Down to his bones and until the day he dies, Tim Jaeger will always be a Kentucky boy—and he’ll slam bourbon and paint roosters with the best of them to prove it (the painting of the male chicken being a time-honored tradition among Kentucky menfolk, as is the shooting of corn liquor). But while a childhood in Paducah has long remained a source of artistic inspiration, after 20 years in Sarasota, the artist finally embraces his Florida side with a series of paintings dedicated to the beaches of his adopted hometown. “I’ve spent the majority of my life in Florida now and it’s a big part of my identity,” he says. “This is where I live, and I’m proud of it.”  
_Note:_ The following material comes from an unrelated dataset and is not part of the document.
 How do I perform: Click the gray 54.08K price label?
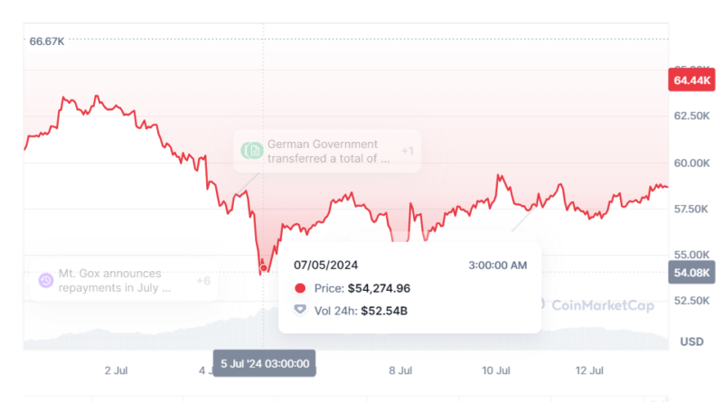tap(691, 272)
Entitled Shades, Jaeger’s new series of unconventional and human-centric landscapes captures local-famous area beaches from a birds-eye perspective, where beach-goers, individuals and groups, form a sort of organic map of detritus and diversion as they position themselves on the sand in a natural social hierarchy. Here, a group of high-schoolers forms a semicircle while they trade cigarettes and dirty jokes; there, a loving (or lusting) couple steals off to the side for a more private paradise. Somewhere in the middle, there’s the guy in the speedo, spread-eagled shamelessly for all to see. Jaeger captures the scene in all its sun-kissed glory by sending a drone over the crowded beaches on holidays, taking panoramic pictures he will later scour for the perfect representation of the day, injecting something of a documentarian note from the very beginning of his process.
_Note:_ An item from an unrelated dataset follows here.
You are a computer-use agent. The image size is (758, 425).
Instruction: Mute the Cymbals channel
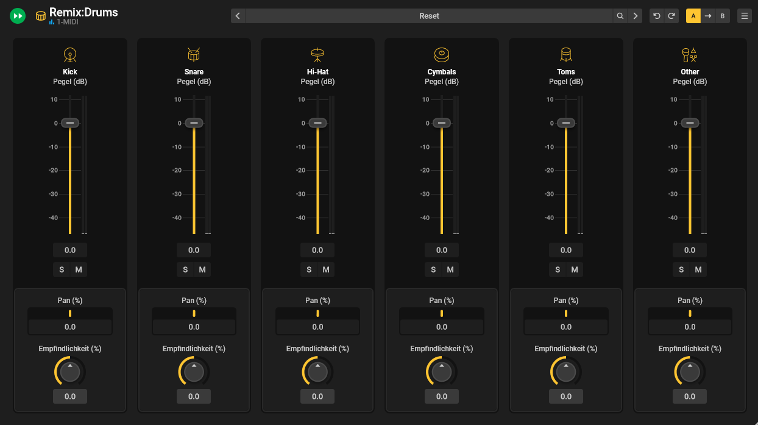[450, 270]
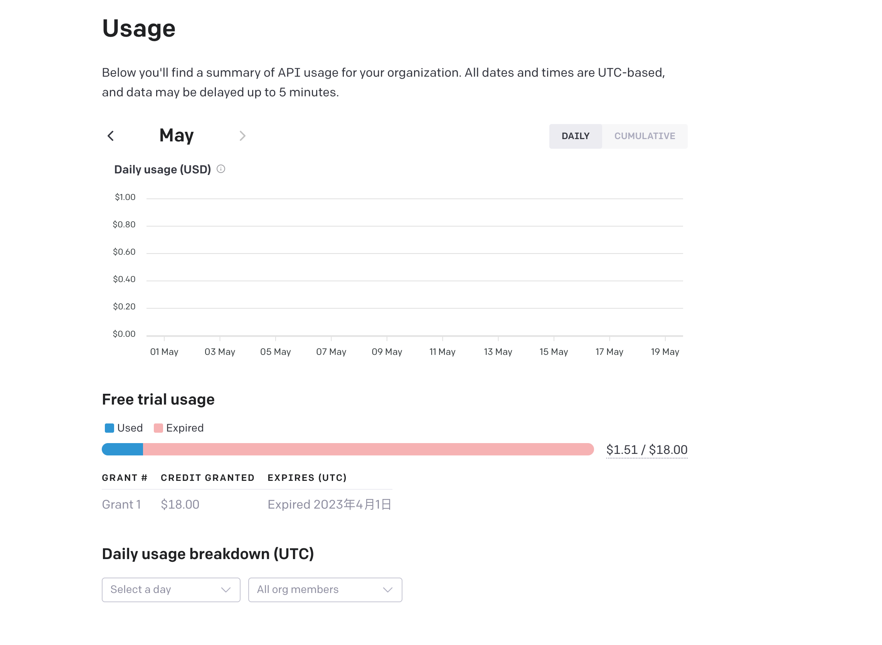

And for Jaeger, process brings progress, with each successive piece in the series advancing the central idea while honing the technique. Like a controlled experiment, boundaries and expectation pave the way to exploration. But it takes discipline—Jaeger completed six canvases for the new series before he even knew it would work, but that in itself represents an integral step in the evolution of the series. “It’s important to make bad paintings,” he says, and each piece remains a part of the series—Jaeger sees no reason to hide the signs of his journey, especially when that journey is also one of artistic self-discovery. Early attempts found Jaeger frustrated by the straight lines demanded by geometric pavilions and umbrellas—until he decided to just let go. “I gave up trying to make perfect lines,” he says, instead putting faith in his own mark-making, finding something perhaps less exacting but somehow more accurate. And so the artist continually perfects the process, adjusting as necessary and charting a slow but steady arc across the firmament of his mind, before arriving, maybe, someday, at his destination.
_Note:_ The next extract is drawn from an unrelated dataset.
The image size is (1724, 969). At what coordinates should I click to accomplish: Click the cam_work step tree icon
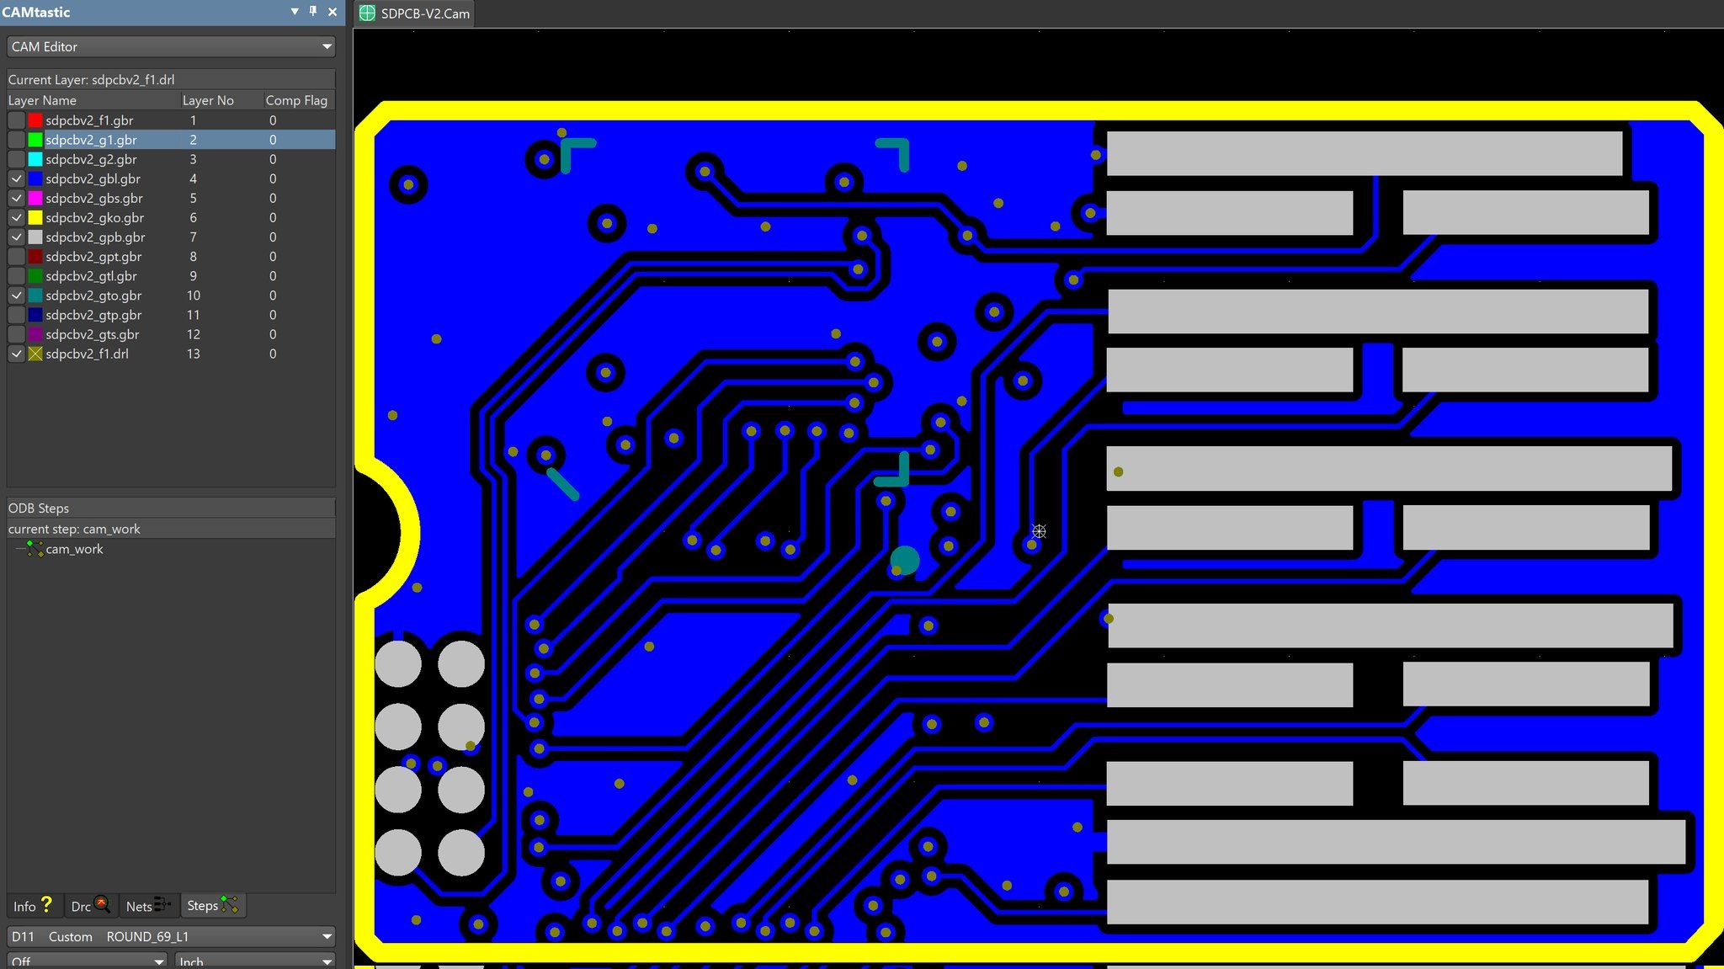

From Jaeger’s aerial vantage, the beachgoers themselves become but blobs of color, mostly obscured and overshadowed by the myriad and multicolored umbrellas, tents, coolers and the like. Yet the greater pattern remains—each stranger connected to the other through purposed distance. That’s the real human element, says Jaeger, more than the lost faces or unmentioned names, but the geographical decisions that belie social realities born of vulnerability, confidence and everything in between. “The way that we feel about each other, I like to think, changes when we walk out onto the beach,” he says. “There’s something special about that. Almost spiritual.”